Source text below:

What I use: In my kitchen, I always have extra virgin olive oil (what I mostly use), canola oil (for baking, Mexican, Asian), sesame oil (for Asian dishes & dressings), and grapeseed oil (because it’s cheap and high in polyunsaturated fats). I also keep butter on hand (gasp!) for occasional baking and spreading on warm, homemade bread 🙂
katieMay 11, 2010 at 9:31 pm
This is getting bookmarked as a go-to list for oils. I always get mixed up on which one is good for what – Meels, you give great, totally useful and easily accessible advice. THANKS!!!! Sending love from Colombia!
physician assistantMay 13, 2010 at 12:42 am
Great site. A lot of useful information here. I’m sending it to some friends!

End of Source text.
Data below:

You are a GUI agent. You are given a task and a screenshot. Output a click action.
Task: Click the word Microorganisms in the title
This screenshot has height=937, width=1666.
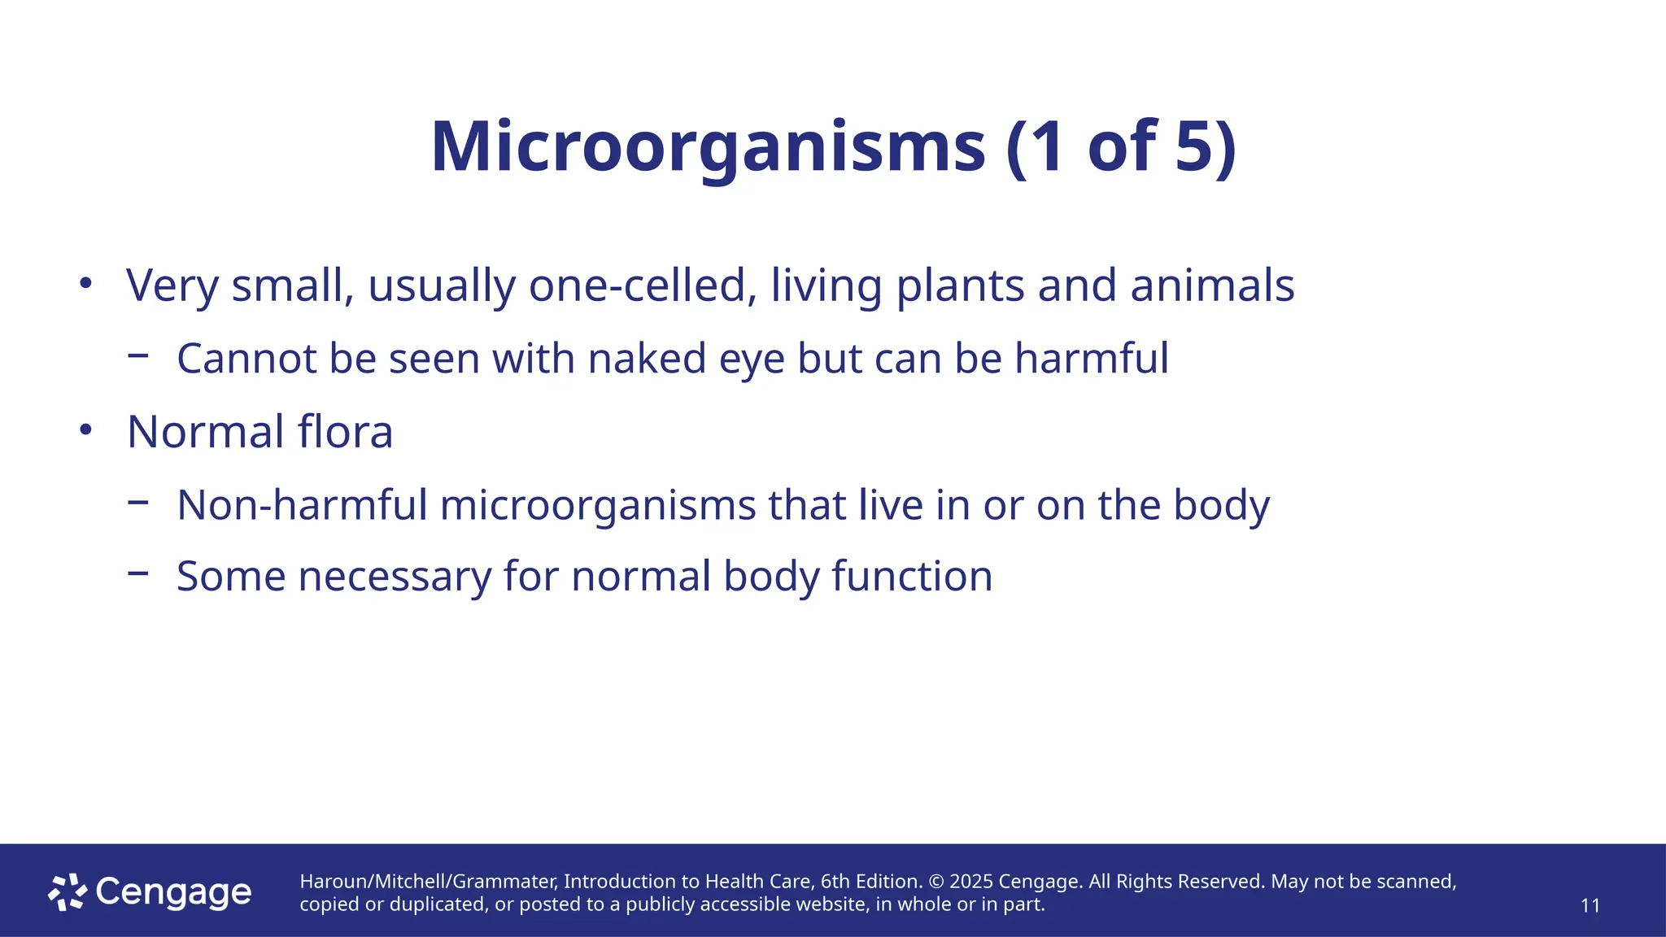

End of Data.

Resume the cooking oils text after its last sentence.

Final answer:
Laura PagelsMay 28, 2015 at 11:47 am
Wonderful information to keep on hand. Thanks for posting.
Bill FisherMarch 28, 2017 at 10:13 am
I want an oil that is COMPLETELY TASTELESS so I can make my own salad dressings, and not have that awful oil taste. What is it, please. Please advise via e-mail, as I’ll probably never find this web-site, again. Thank you very much.
Amelia WinslowApril 11, 2017 at 4:59 am
Canola, sunflower, and safflower oils don’t carry any flavor.